Ah ha! And here we begin to understand things. This article was composed following a Public Relations Tour! Brooks is being escorted by Rabbi Dr. Famous Last Name. As a YU man (like Harry Maryles), RDFLN is likely under the delusion that modern-orthodox Jews are members in good standing of the yeshivish/heimish sect, when in reality they are derided both publicly and privately as insincere backsliders and treated like members of a different sect. So of course, Brooks thought he was seeing only "modern Orthodox and Hasidic communities" shopping at Pomegranate. That's (likely) what RDFLN told him.

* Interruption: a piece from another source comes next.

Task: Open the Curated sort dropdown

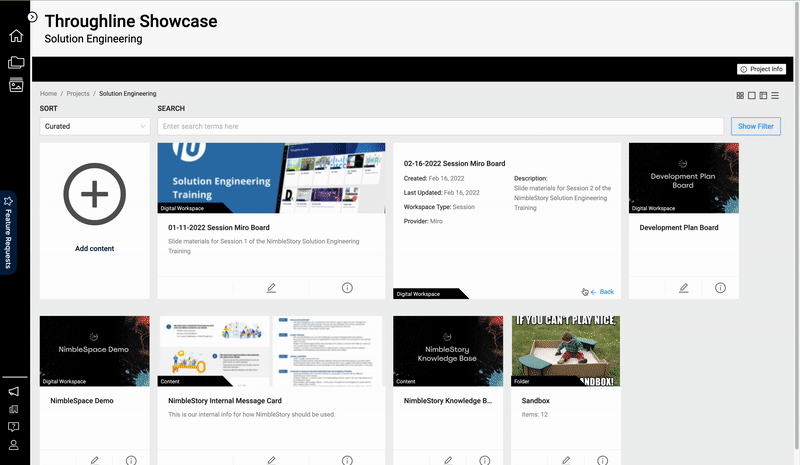Action: (95, 126)
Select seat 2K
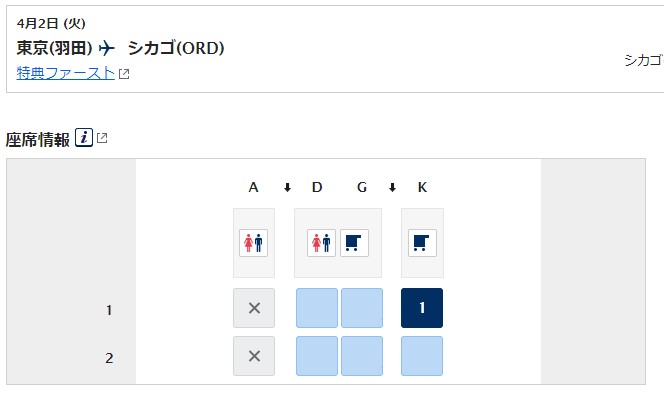Image resolution: width=664 pixels, height=411 pixels. tap(422, 356)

Now about that metaphor. Can someone explain to me what the hell it means? What are the "songs" I supposedly am able to play now that I have "mastered" e.g waiting six hours between meat and milk? I hope I don't sound snide. I honestly find this impossible to decipher. Help?
Much of the delight in life comes from arguing about the law and different interpretations of God’s command. Soloveichik laughingly describes his debates over which blessing to say over Crispix cereal, which is part corn, but also part rice.
Can someone please inform New York Times Op Ed Columnist David Brooks that not every Orthodox Jew is an egghead nerd? Sure, many of us do get great pleasure out of intellectual discussions, but many of us also find it a crashing bore and find our pleasure in work, children, sex, food, athletics and the rest, i.e, we're normal human beings, who are not carbon copies of each other. If New York Times Op Ed Columnist David Brooks wrote a piece like this about Latinos ("Much of the delight in life comes from eating beans and whacking pinatas") or Asians ("much of the delight in life comes from solving math problems") he'd be laughed out of his job. He deserves the same fate following this atrocity.
This sort of life involves a fascinating series of judgment calls about what aspects of secularism can safely be included in a covenantal life. For example, Soloveichik’s wife, Layaliza, was admitted into Harvard, but she went to a religious college, Yeshiva, instead. Then she went to a secular professional school, Yale Law, and now works as an assistant U.S. attorney.
Brooks, acting as RFDLN's mouthpiece, wants you to think that this is typical. It isn't. The people who shop at Pomegrantes, generally, send their kids to third-rate schools, degrade and disparage secular educations, and infantilize their daughters for as long as possible. Brooklyn girls (generally) are raised to think that becoming an Occupational Therapist represents the pinnacle of achievement. Those who dream of bigger things are politely (and sometimes impolitely) discouraged. I'd wager that 95 percent of Brooklyn OJ high schools would refuse on principle to release a transcript to Harvard. In fact, the high school Layaliza attended (Google is a great thing: She went to Shulamith) is a shell of its former self. The people who shop at Pomegranate voted with their tuition dollars and sent their daughters to Brooklyn schools that emphatically and purposely do NOT prepare their students for careers as US attorneys. If Brooks was attempting to be a journalist rather than a publicist he might have discovered this.